With the card schemes hammering out specifications for the use of digital tokens - rather than account numbers - for online and mobile transactions, Bayley asks: "How important is it to protect a token which can only be used where the customer wishes to do so or exists only for a few hours or minutes?"

On the mobile phone, Host Card Emulation offer the opportunity to completely remodel the security framework and provide a much smoother experience for consumers at the check-out by storing card details in the cloud.

Looking ahead, Bayley wonders whether Visa might not consider removing verification for most transactions.

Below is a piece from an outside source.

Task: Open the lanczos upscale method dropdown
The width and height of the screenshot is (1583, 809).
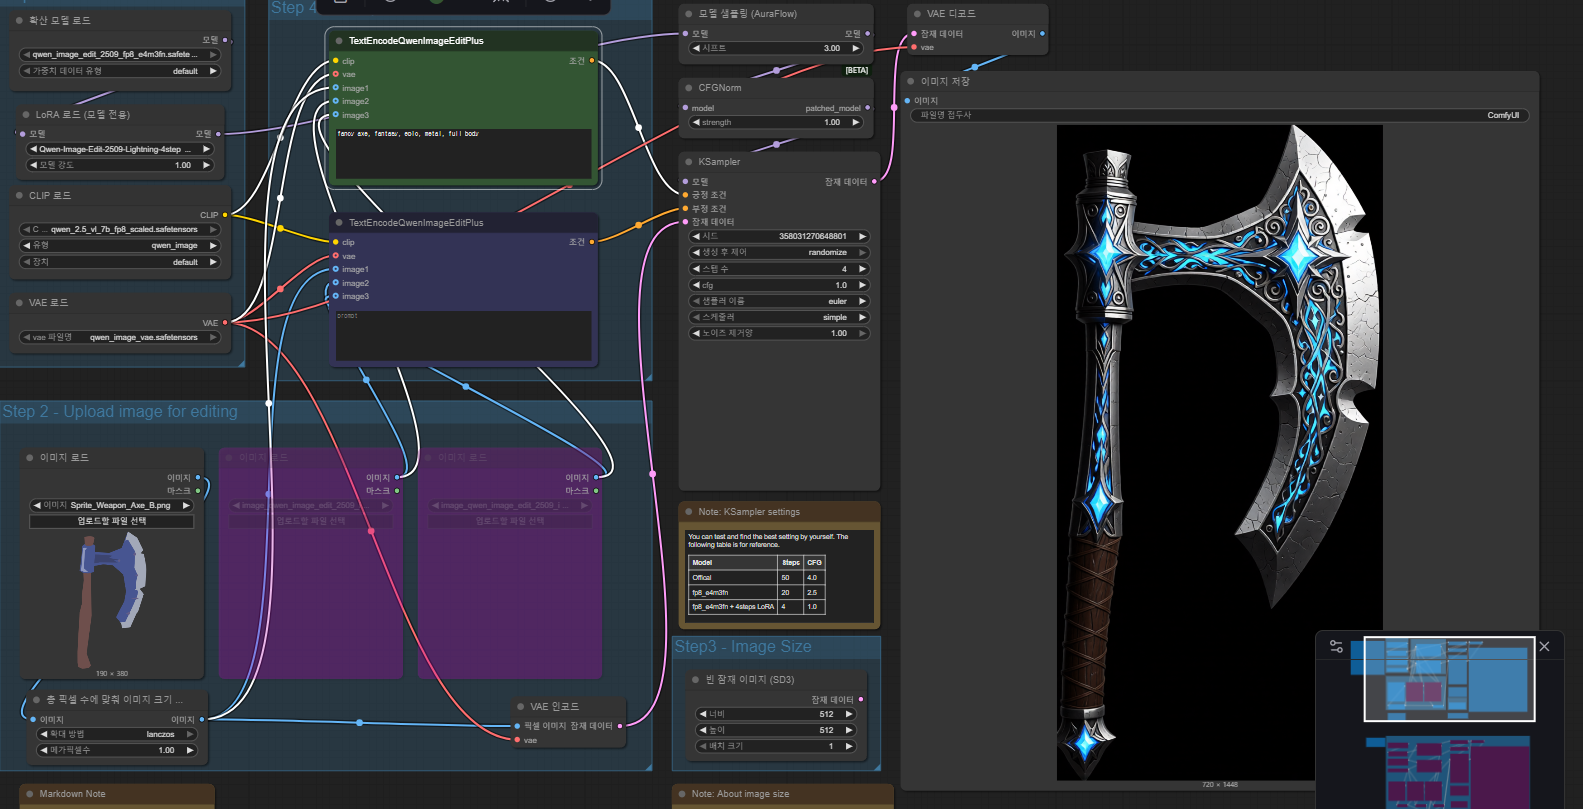Action: [x=116, y=734]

"Silly you might say, but if we have the data and the models to show that our customer buys his coffee at 08:45 every morning at this merchant for this amount, and his phone GPS says he is there now - do I really need to check all the cryptography, and validate the PIN?," he asks. "How much extra security do we really need?"

Bayley's musings were quickly followed in a post by Jonathan Vaux, Visa's director of new payment propositions, which delved deeper into the development of 'card on file' technology in the cloud and biometric authentication on the mobile.

Visa needs to adapt quickly, he says: "We need to develop new standards, processes and capabilities that help enable these technologies which will, potentially, help us achieve our ambitions to be the world's most trusted currency and displace cash and cheques. For example, we will need to recognise other forms of authentication, such as thumbprint, in our process flows and evaluate its impact on the commercial framework."